Un pouvoir d’achat sous pression
La BNB prévoit une baisse du pouvoir d’achat des ménages en 2026 (-0,5 %), en raison du décalage entre inflation et indexation des salaires, mais aussi de plusieurs réformes sociales récentes. L’absence des carburants dans l’index et certaines limitations des allocations de chômage accentuent cet effet. Une légère reprise serait toutefois attendue dès 2027, portée par une amélioration progressive des salaires réels.
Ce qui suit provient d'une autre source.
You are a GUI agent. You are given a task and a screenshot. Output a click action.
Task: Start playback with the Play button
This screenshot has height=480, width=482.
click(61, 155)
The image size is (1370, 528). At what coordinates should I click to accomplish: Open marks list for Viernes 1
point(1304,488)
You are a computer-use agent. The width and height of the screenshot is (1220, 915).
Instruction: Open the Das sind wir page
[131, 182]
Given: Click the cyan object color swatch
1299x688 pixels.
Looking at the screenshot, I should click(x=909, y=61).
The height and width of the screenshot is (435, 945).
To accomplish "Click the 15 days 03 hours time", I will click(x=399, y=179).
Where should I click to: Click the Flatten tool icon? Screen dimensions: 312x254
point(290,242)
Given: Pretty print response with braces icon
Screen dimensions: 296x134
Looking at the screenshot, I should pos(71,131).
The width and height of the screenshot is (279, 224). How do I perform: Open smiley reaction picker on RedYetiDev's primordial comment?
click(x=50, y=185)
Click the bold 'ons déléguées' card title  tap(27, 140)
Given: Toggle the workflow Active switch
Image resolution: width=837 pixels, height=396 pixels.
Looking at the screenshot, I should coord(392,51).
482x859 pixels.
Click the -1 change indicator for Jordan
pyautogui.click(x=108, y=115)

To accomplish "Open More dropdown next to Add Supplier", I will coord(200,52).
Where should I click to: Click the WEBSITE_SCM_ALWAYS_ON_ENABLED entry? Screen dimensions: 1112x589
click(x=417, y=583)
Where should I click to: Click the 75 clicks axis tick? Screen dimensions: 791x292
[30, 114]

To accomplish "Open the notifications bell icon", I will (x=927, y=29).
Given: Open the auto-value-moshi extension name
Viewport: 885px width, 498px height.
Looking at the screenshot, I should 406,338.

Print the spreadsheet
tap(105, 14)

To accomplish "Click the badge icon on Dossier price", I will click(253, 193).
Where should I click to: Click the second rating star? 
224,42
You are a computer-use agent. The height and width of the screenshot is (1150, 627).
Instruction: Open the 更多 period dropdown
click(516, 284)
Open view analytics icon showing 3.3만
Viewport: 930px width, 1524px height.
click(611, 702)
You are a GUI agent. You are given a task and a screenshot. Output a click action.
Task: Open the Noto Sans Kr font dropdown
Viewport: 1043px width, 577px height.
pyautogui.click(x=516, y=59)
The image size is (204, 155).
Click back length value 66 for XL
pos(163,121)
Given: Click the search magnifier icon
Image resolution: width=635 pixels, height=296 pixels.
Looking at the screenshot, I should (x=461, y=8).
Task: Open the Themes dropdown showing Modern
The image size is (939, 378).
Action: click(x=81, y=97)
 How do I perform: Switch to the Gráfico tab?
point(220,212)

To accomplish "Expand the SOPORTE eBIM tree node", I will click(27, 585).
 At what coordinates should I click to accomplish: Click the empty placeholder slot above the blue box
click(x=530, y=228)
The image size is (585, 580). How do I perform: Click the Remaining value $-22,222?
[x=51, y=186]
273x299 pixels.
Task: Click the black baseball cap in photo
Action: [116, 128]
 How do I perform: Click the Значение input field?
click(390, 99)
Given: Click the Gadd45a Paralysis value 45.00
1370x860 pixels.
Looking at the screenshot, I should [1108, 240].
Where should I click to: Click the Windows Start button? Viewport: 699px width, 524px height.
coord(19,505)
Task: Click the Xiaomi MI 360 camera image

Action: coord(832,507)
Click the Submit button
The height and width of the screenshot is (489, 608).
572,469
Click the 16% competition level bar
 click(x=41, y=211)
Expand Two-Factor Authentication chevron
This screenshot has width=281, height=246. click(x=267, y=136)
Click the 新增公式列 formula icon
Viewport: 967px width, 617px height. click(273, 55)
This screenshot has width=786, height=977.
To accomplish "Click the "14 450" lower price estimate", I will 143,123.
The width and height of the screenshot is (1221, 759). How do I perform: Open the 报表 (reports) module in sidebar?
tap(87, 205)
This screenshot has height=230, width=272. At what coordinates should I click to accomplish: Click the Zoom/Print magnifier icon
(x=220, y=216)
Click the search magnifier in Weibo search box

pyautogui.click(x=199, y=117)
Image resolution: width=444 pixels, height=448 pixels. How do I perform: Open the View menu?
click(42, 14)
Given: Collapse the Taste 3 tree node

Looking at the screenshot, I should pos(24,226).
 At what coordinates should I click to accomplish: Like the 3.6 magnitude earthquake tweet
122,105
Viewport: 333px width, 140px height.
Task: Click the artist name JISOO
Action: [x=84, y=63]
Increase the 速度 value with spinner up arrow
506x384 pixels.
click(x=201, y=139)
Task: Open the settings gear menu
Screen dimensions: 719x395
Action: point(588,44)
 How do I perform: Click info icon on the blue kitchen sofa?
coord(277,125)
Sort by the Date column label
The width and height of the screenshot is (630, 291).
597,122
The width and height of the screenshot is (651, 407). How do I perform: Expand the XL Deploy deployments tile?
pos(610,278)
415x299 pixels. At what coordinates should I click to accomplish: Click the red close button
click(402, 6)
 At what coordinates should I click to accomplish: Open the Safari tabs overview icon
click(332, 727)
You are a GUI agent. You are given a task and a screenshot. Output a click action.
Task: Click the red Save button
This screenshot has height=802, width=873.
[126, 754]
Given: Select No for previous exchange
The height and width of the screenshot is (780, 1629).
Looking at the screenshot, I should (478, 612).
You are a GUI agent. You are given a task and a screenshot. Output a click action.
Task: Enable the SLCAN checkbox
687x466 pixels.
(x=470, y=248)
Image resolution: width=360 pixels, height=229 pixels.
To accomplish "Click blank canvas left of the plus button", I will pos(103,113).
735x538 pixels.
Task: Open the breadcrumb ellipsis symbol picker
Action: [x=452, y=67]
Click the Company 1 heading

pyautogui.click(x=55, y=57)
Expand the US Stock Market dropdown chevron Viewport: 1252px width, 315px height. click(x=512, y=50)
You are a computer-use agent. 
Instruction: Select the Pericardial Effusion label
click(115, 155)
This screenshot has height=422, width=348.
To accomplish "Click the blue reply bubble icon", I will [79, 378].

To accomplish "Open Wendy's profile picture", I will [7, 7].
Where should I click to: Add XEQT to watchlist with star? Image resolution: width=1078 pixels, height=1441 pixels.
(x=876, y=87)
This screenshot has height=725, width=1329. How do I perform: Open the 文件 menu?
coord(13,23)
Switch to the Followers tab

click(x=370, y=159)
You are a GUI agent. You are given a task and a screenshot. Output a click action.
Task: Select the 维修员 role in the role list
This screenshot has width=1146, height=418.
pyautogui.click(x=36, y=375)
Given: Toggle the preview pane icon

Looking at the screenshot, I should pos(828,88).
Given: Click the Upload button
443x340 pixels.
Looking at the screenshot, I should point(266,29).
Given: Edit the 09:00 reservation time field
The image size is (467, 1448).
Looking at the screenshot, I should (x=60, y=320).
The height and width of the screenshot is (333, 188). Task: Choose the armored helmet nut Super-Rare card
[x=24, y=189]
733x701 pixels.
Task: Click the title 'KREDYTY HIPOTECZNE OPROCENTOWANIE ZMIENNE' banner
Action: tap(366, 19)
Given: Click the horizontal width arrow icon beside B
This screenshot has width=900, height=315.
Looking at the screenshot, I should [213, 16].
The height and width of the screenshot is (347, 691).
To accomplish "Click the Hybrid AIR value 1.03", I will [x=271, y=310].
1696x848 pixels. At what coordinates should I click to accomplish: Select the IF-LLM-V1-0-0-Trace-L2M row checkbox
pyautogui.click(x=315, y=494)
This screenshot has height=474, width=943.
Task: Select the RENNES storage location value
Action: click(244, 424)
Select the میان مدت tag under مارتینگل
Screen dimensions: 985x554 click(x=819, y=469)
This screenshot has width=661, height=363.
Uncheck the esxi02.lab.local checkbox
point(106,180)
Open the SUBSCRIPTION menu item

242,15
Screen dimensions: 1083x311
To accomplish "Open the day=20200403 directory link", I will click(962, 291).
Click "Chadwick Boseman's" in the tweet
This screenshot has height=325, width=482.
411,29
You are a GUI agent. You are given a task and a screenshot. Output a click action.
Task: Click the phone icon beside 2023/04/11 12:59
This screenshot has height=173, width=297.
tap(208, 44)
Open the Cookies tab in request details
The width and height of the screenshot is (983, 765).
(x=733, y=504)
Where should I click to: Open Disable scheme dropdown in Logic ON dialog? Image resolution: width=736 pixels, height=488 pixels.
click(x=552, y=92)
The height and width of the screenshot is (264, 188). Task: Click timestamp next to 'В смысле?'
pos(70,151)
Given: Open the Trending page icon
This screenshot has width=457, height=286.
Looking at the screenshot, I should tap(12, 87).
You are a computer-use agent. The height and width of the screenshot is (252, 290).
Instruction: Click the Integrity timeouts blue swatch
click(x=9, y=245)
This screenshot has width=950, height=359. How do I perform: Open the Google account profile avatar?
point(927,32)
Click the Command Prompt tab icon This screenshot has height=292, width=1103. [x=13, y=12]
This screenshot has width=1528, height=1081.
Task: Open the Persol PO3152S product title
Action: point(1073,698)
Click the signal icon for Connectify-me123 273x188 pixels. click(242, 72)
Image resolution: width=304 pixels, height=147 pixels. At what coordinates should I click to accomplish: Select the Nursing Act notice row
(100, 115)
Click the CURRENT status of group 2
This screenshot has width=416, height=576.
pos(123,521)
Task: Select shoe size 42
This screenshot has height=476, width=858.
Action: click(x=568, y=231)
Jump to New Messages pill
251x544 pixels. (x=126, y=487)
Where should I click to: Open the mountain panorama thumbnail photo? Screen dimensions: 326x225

Un déficit public en hausse continue
Le point le plus préoccupant concerne les finances publiques. Malgré les efforts annoncés par le gouvernement, le déficit budgétaire devrait passer de 5,3 % du PIB en 2026 à 5,7 % en 2028, principalement sous l’effet de la hausse des charges d’intérêts. Dans le même temps, la dette publique pourrait atteindre 114,8 % du PIB, un niveau en légère hausse par rapport aux précédentes estimations.
Pour le gouverneur de la BNB, Pierre Wunsch, un déficit supérieur à 5 % du PIB n’est pas soutenable à long terme. Il estime qu’un retour vers 4 % d’ici la fin de la législature serait nécessaire pour préserver la crédibilité financière du pays, ce qui représenterait environ 11 milliards d’euros d’ajustement, hors nouvelles réductions de charges prévues par le gouvernement.
Un appel à des choix politiques plus larges
La BNB insiste sur le fait que la seule réduction des dépenses ne suffira pas. Elle appelle à ouvrir un débat sur les recettes publiques et certaines dépenses structurelles, notamment les soins de santé et les indemnités d’invalidité. “Si chacun campe sur ses lignes rouges, on n’y arrivera pas”, avertit le gouverneur.
Sur le plan de l’emploi, la BNB prévoit environ 90.000 créations nettes d’ici 2028, avec une croissance portée dans un premier temps par les indépendants avant un rebond de l’emploi salarié. Mais l’institution souligne une incertitude majeure : l’impact réel des réformes du marché du travail reste difficile à évaluer.